* _What this task involves_: Everything in the data below is left aside except the lines from the one containing "Collapse the Total price breakdown chevron" through the one containing "Given: Click the Dallas"; repeat those exactly.

-- Opening Marker --

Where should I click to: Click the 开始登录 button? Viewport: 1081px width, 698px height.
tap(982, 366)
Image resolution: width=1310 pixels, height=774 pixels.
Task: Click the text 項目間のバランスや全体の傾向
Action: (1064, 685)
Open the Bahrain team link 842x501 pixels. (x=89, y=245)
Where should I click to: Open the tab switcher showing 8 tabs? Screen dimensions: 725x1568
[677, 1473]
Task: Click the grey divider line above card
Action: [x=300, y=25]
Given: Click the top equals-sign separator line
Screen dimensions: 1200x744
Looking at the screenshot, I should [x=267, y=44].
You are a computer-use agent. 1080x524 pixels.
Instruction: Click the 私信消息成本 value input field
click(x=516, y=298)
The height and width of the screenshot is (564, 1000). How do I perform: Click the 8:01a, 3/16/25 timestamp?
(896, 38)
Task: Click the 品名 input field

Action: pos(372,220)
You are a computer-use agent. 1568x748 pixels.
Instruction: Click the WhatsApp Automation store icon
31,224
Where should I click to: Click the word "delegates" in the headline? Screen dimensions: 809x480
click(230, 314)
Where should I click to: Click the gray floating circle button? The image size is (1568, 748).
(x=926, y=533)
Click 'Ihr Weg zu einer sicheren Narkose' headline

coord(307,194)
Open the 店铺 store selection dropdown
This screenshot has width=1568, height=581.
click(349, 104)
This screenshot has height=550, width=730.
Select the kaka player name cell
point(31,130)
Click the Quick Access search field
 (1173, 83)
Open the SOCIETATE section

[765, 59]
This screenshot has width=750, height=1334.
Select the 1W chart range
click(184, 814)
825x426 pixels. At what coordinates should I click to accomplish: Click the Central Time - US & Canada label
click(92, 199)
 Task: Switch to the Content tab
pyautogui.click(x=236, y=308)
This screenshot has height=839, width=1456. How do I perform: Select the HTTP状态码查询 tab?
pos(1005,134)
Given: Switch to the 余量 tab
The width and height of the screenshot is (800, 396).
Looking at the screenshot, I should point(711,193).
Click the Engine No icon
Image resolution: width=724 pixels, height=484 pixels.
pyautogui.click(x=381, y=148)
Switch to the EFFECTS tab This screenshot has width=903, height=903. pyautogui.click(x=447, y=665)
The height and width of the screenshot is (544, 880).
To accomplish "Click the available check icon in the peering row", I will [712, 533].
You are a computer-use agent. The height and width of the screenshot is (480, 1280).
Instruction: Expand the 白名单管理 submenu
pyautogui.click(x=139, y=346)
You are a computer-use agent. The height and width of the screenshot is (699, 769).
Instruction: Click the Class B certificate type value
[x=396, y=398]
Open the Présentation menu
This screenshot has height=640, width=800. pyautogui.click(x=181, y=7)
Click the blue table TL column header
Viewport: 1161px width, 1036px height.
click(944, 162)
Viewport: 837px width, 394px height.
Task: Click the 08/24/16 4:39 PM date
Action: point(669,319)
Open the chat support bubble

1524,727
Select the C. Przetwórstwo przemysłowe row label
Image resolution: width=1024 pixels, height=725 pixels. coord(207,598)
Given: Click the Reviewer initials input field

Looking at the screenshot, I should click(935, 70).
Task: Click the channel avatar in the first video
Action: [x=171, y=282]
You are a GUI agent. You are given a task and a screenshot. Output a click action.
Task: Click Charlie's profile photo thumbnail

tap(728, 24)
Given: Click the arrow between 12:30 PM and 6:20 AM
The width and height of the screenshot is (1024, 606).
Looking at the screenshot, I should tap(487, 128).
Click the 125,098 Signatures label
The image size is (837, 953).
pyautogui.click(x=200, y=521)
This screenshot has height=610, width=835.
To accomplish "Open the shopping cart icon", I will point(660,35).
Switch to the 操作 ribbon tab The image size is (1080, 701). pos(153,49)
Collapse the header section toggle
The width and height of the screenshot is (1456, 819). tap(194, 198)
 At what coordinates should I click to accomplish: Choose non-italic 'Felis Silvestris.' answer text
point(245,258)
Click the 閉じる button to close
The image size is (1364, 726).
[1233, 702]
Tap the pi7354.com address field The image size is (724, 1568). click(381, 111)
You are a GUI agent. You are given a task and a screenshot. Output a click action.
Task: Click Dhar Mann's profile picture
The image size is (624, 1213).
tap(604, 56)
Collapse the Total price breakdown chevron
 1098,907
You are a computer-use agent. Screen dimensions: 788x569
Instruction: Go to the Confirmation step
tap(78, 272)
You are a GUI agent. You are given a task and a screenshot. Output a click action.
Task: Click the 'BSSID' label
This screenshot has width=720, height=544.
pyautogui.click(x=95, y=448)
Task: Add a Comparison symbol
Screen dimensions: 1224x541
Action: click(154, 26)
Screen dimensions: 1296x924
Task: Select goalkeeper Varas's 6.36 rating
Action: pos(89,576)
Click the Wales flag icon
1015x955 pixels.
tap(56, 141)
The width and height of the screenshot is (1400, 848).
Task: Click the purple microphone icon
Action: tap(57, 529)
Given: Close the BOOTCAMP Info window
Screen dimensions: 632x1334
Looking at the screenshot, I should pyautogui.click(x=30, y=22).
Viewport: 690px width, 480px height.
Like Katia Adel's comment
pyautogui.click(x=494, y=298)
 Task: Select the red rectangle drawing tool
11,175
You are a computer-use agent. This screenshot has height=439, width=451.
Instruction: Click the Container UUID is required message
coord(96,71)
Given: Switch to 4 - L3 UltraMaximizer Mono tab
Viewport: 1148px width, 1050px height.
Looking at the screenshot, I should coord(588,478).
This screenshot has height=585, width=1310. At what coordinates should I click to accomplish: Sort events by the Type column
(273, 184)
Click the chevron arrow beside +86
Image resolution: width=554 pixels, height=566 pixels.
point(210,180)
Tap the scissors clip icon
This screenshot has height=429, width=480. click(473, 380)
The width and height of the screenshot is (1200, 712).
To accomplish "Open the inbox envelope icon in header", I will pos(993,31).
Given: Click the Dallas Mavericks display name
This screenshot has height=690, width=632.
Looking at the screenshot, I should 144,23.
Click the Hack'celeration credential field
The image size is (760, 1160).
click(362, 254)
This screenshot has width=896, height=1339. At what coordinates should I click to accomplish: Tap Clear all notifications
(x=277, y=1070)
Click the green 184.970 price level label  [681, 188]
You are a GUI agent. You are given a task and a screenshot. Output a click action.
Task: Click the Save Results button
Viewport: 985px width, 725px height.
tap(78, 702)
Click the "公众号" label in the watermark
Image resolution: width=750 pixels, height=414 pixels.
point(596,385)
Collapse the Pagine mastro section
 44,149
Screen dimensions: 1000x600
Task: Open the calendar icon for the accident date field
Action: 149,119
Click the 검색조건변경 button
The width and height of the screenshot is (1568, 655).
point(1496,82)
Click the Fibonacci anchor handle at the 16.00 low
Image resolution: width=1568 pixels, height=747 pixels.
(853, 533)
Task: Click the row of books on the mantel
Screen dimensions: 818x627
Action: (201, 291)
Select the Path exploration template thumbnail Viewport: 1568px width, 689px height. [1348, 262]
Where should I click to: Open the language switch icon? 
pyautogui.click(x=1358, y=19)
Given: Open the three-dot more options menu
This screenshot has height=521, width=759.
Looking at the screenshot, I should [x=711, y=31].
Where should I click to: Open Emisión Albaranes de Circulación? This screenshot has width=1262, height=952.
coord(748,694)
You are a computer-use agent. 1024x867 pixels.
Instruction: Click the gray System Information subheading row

-- Closing Marker --

* _Solved problem_:
Collapse the Total price breakdown chevron
 1098,907
You are a computer-use agent. Screen dimensions: 788x569
Instruction: Go to the Confirmation step
tap(78, 272)
You are a GUI agent. You are given a task and a screenshot. Output a click action.
Task: Click the 'BSSID' label
This screenshot has width=720, height=544.
pyautogui.click(x=95, y=448)
Task: Add a Comparison symbol
Screen dimensions: 1224x541
Action: click(154, 26)
Screen dimensions: 1296x924
Task: Select goalkeeper Varas's 6.36 rating
Action: pos(89,576)
Click the Wales flag icon
1015x955 pixels.
tap(56, 141)
The width and height of the screenshot is (1400, 848).
Task: Click the purple microphone icon
Action: tap(57, 529)
Given: Close the BOOTCAMP Info window
Screen dimensions: 632x1334
Looking at the screenshot, I should pyautogui.click(x=30, y=22).
Viewport: 690px width, 480px height.
Like Katia Adel's comment
pyautogui.click(x=494, y=298)
 Task: Select the red rectangle drawing tool
11,175
You are a computer-use agent. This screenshot has height=439, width=451.
Instruction: Click the Container UUID is required message
coord(96,71)
Given: Switch to 4 - L3 UltraMaximizer Mono tab
Viewport: 1148px width, 1050px height.
Looking at the screenshot, I should coord(588,478).
This screenshot has height=585, width=1310. At what coordinates should I click to accomplish: Sort events by the Type column
(273, 184)
Click the chevron arrow beside +86
Image resolution: width=554 pixels, height=566 pixels.
point(210,180)
Tap the scissors clip icon
This screenshot has height=429, width=480. click(473, 380)
The width and height of the screenshot is (1200, 712).
To accomplish "Open the inbox envelope icon in header", I will pos(993,31).
Given: Click the Dallas Mavericks display name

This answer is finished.